SB 10.14.4: My dear Lord, devotional service unto You is the best path for self-realization. If someone gives up that path and engages in the cultivation of speculative knowledge, he will simply undergo a troublesome process and will not achieve his desired result. As a person who beats an empty husk of wheat cannot get grain, one who simply speculates cannot achieve self-realization. His only gain is trouble.
Loving service to the Supreme Person is the natural and eternal function of every living entity. If a person renounces his own constitutional function and instead laboriously seeks so-called enlightenment through impersonal, speculative knowledge, his result is simply the trouble and bother that come from following an artificial process. A fool may beat an empty husk, not knowing that the grain has already been removed. Similarly foolish is the person who throws his mind again and again into the pursuit of knowledge without surrendering to the Supreme Personality of Godhead, for it is the Supreme Personality of Godhead who is the very substance and goal of knowledge, just as grain is the substance and goal of the entire agricultural effort. Vedic knowledge or, indeed, material science without the Personality of Godhead is exactly like an empty and useless husk of wheat.
One may argue that by practicing yoga or cultivating impersonal knowledge one can acquire prestige, wealth, mystic powers or even impersonal liberation. But these so-called gains are actually useless, because they do not situate the living being in his constitutional position of loving service to the Supreme Lord. Therefore such results, being superfluous to the living being's essential nature, are impermanent. As stated in the Nṛsiḿha Purāṇa, patreṣu puṣpeṣu phaleṣu toyeṣv akrīta-labhyeṣu vadaiva satsu/ bhaktyā su-labhye puruṣe purāṇe muktyai kim arthaḿ kriyate prayatnaḥ: "Since the primeval Personality of Godhead is easily attained by offering Him such things as leaves, flowers, fruits and water, which are all found without difficulty, why does one need to endeavor for liberation separately?"
Although the process of devotional service to Lord Kṛṣṇa is very simple, it is extremely difficult for stubborn conditioned souls to completely humble themselves before the Supreme Personality of Godhead and absorb themselves twenty-four hours a day in His loving service. The mood of loving service is anathema to belligerent conditioned souls determined to defy God and enjoy. When such stubborn conditioned souls attempt to bypass surrendering to God through proud attempts at philosophical speculation, austerity, and yoga, they are turned back to the material platform by the powerful laws of God and violently merged into the heaving ocean of insignificance called the material world.
──────────
## Exercise requirements
Revise the passage on devotional service from "Although the process" to "the material world.", putting "obstinate" in place of every "stubborn". The entries that follow come from a different source than the passage on devotional service.
──────────
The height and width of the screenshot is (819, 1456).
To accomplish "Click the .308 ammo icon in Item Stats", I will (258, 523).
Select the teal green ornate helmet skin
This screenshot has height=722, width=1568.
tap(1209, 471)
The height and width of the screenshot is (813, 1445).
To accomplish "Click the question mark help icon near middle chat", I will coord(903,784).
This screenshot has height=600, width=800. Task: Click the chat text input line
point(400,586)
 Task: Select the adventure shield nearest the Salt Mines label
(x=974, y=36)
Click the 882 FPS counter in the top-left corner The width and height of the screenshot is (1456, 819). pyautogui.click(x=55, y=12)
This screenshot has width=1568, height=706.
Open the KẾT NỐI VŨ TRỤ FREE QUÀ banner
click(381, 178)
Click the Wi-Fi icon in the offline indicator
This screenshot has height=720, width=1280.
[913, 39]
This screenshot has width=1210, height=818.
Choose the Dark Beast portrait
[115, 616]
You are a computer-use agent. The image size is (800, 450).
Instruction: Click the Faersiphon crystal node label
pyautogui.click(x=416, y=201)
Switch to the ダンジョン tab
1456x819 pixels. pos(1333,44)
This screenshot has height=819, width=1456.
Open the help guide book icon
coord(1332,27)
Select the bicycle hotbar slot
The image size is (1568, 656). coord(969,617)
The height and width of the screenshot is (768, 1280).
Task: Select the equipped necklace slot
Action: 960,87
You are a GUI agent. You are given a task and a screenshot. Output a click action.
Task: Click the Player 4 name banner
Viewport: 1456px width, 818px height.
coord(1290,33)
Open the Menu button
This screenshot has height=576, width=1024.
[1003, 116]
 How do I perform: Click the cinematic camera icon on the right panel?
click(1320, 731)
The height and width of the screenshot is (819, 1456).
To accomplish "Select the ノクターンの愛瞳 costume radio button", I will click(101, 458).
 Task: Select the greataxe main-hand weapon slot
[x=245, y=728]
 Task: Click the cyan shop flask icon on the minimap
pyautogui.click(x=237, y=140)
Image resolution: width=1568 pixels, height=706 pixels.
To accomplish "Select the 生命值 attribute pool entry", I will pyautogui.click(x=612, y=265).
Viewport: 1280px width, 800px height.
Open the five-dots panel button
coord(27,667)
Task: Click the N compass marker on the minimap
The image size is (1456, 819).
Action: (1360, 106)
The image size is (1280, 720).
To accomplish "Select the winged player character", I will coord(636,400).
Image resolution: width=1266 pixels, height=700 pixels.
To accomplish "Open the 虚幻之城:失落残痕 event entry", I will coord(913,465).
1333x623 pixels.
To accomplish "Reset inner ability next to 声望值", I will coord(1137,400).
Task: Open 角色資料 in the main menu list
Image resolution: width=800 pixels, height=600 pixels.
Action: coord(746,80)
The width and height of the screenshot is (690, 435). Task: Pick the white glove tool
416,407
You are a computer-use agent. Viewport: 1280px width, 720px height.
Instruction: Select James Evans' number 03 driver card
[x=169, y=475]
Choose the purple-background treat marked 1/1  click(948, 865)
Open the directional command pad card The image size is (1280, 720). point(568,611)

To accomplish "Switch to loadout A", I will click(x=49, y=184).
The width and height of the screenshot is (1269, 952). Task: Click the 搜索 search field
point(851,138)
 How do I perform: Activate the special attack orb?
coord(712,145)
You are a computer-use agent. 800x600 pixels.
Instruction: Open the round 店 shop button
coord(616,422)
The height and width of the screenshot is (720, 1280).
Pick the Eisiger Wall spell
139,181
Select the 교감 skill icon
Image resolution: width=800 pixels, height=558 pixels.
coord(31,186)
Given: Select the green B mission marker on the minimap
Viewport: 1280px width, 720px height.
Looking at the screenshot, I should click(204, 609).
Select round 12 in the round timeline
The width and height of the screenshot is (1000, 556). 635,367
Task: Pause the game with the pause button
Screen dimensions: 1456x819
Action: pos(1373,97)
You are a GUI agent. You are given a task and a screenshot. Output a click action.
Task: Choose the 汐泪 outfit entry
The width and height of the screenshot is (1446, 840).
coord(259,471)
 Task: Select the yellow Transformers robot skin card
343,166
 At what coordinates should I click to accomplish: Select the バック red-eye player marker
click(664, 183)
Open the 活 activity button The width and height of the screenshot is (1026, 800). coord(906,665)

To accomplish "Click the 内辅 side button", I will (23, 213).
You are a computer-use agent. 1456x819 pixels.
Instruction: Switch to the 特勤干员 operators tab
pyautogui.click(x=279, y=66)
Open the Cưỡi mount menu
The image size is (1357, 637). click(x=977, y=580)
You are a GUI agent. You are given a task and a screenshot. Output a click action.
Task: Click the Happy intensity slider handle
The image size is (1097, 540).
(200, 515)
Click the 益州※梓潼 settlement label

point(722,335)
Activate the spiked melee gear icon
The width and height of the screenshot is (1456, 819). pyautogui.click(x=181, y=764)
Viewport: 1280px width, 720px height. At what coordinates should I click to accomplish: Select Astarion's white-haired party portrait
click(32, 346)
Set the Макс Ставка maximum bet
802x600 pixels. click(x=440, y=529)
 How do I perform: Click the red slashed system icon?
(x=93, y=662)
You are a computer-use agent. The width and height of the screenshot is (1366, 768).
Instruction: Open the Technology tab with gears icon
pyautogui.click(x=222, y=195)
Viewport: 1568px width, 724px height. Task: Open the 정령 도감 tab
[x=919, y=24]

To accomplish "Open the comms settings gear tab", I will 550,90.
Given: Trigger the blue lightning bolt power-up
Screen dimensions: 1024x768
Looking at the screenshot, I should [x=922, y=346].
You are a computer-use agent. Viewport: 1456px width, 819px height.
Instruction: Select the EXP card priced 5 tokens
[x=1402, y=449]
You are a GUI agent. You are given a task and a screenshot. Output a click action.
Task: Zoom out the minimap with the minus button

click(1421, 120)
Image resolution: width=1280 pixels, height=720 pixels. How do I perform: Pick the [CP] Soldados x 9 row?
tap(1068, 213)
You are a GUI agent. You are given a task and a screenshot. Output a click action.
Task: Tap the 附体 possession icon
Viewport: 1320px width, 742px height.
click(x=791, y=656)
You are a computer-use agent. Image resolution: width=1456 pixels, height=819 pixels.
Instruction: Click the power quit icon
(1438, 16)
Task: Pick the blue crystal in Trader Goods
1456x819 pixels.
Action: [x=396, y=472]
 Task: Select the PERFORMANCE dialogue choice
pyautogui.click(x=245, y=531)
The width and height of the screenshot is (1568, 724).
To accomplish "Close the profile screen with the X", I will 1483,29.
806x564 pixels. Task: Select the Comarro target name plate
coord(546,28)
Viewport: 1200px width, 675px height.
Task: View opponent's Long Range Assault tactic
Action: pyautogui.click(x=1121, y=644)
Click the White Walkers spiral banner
──────────
## Written reply
Although the process of devotional service to Lord Kṛṣṇa is very simple, it is extremely difficult for obstinate conditioned souls to completely humble themselves before the Supreme Personality of Godhead and absorb themselves twenty-four hours a day in His loving service. The mood of loving service is anathema to belligerent conditioned souls determined to defy God and enjoy. When such obstinate conditioned souls attempt to bypass surrendering to God through proud attempts at philosophical speculation, austerity, and yoga, they are turned back to the material platform by the powerful laws of God and violently merged into the heaving ocean of insignificance called the material world.